Le temps des voyages
L’été pour les citadins assez bien nantis est le temps des voyages. Dans Le Sorelois du 4 juin 1880, un quidam plein d’humour leur conseille d’ailleurs de voyager.
L’époque des voyages.
C’est le temps des voyages, cette bonne chose qui consiste à changer de ciel, à changer de résidence, à changer d’habitudes, d’entourage, de mise en scène, de langage; à escalader la montagne après s’être lassé des routes de la plaine, à s’asseoir au bord des ruisseaux après s’être couché sur les bruyères, et surtout à se perdre dans les forêts après avoir épuisé la monotonie des rues de la ville.
Les chemins de fer.
Parcourez maintenant les stations de chemins de fer ou les débarcadères des bateaux à vapeur. Quel mouvement ! quelle activité ! Comme la foule se presse, comme les voitures chargées de malles et de voyageurs arrivent à la file ! C’est le mouvement d’une fourmilière sur laquelle est tombée une chenille; on va, on vient, on s’agite, on se pousse et, au dernier coup de sifflet ou de cloche, la vaste machine se met en mouvement emportant une population toute entière.

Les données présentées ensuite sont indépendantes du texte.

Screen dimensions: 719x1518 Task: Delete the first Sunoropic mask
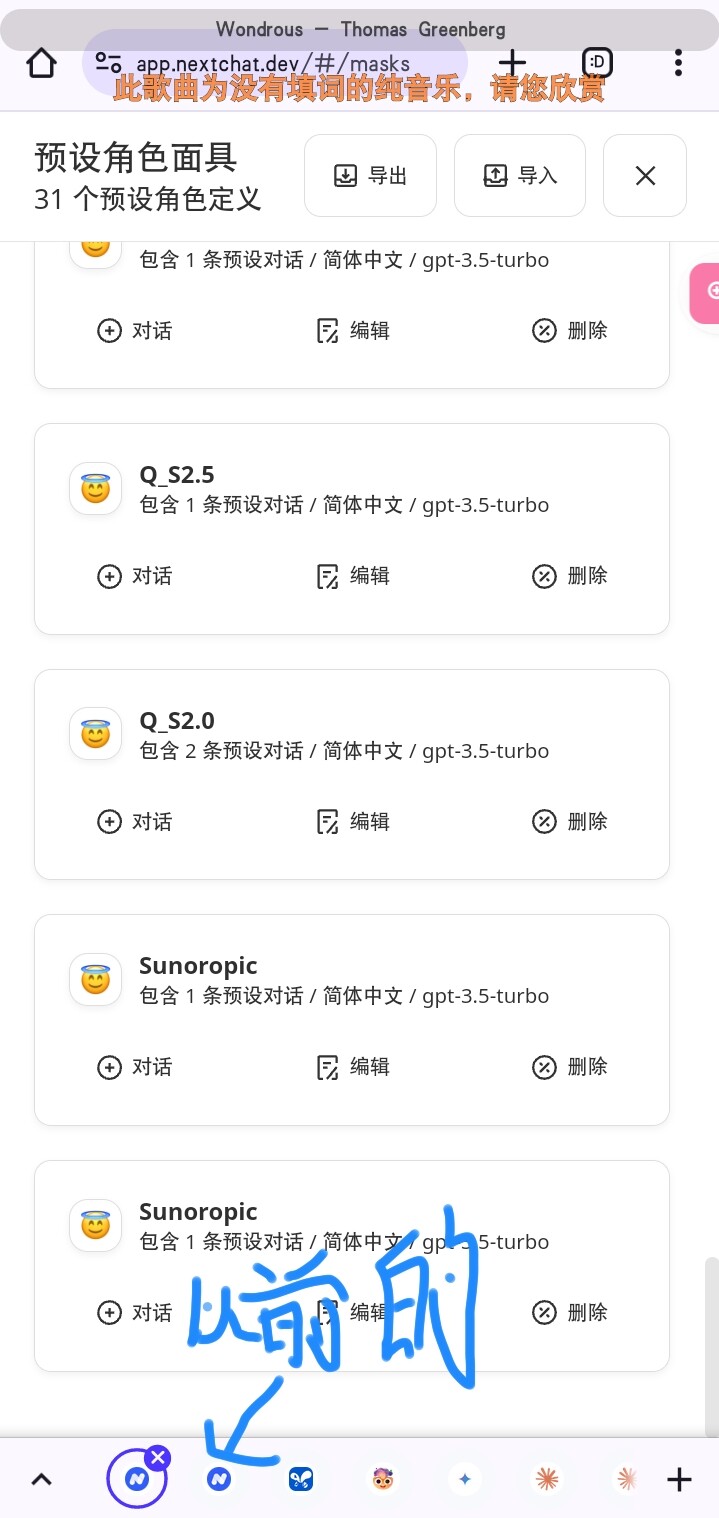(x=570, y=1067)
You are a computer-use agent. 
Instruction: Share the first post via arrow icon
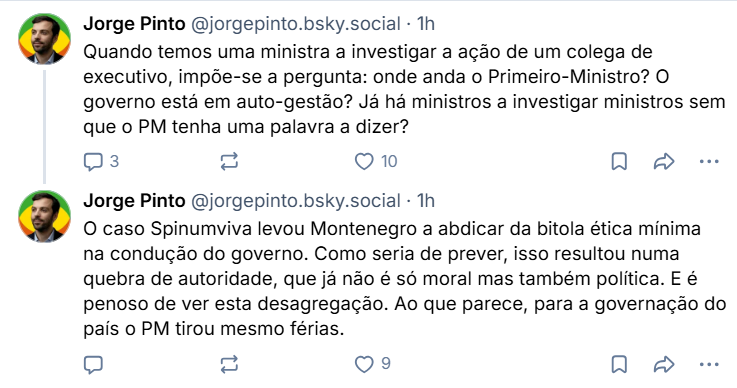[x=664, y=162]
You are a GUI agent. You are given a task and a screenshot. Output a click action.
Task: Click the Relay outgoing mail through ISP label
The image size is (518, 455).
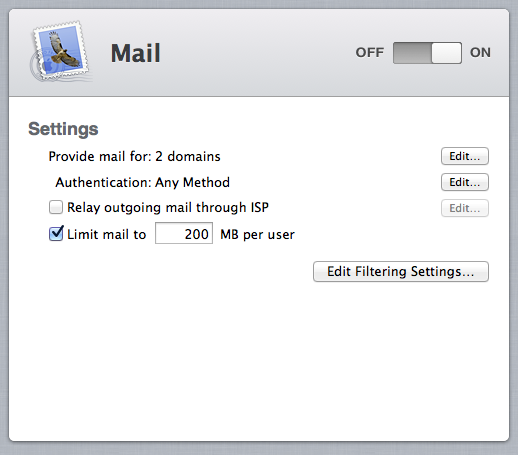(x=168, y=207)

Le chemin de fer, je l’avoue, est une détestable chose, la chaleur vous étouffe, quand le soleil ne vous y cuit pas, et à coup sûr la fumée et la poussière vous y suffoquent. C’est une apoplexie continue. Mais il a du moins un grand, un immense mérite, il conduit quelque part. C’est assez exiger de lui.
Les bateaux à vapeur.
Le bateau à vapeur de jour est beaucoup préférable; mais il est fort rare dans un pays où voir la nature, admirer les paysages et respirer l’air sous une tente est considéré comme une perte de temps. Time is money.
C’est toujours juste en affaire et souvent en voyage. On voyage donc de nuit, on dort; on ne voit rien des lieux par où l’on passe, mais on ne perd pas de temps.

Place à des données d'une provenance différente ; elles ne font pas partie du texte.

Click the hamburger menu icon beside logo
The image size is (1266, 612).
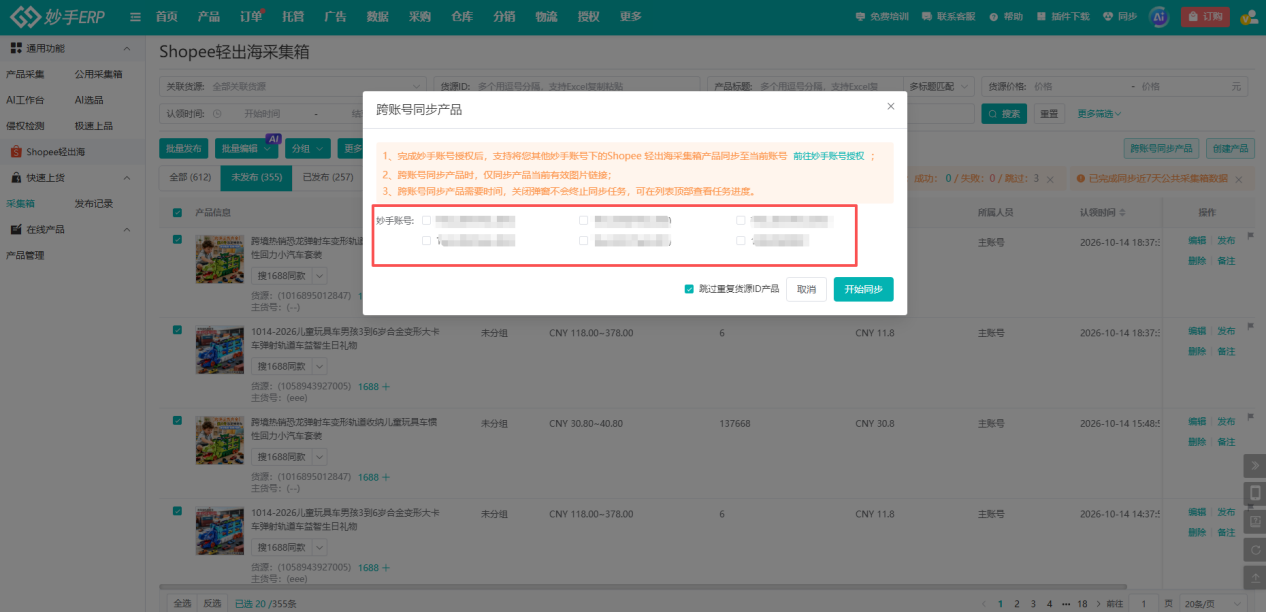(x=135, y=17)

Pour les esprits contemplatifs, il ne reste qu’une ressource; allumer un cigare et examiner la lune, si lune il y a. À défaut d’une lune, on a encore les étoiles, ces petites étoiles qui pour les savants sont des mondes et pour nous des verts luisants. Mais il n’est que des poètes solitaires qui s’en préoccupent et ces heureux mortels sont les seuls qui puissent se suspendre à un fil de la vierge et grimper au ciel sur un rayon pour accrocher une chevelure de reine au train nomade d’une comète.
Bon gré, malgré, il faut donc essayer de dormir à bord, et arriver en rêvant qu’on n’est pas parti; c’est ce que je me propose de faire, tout en vous souhaitant le
BONSOIR !!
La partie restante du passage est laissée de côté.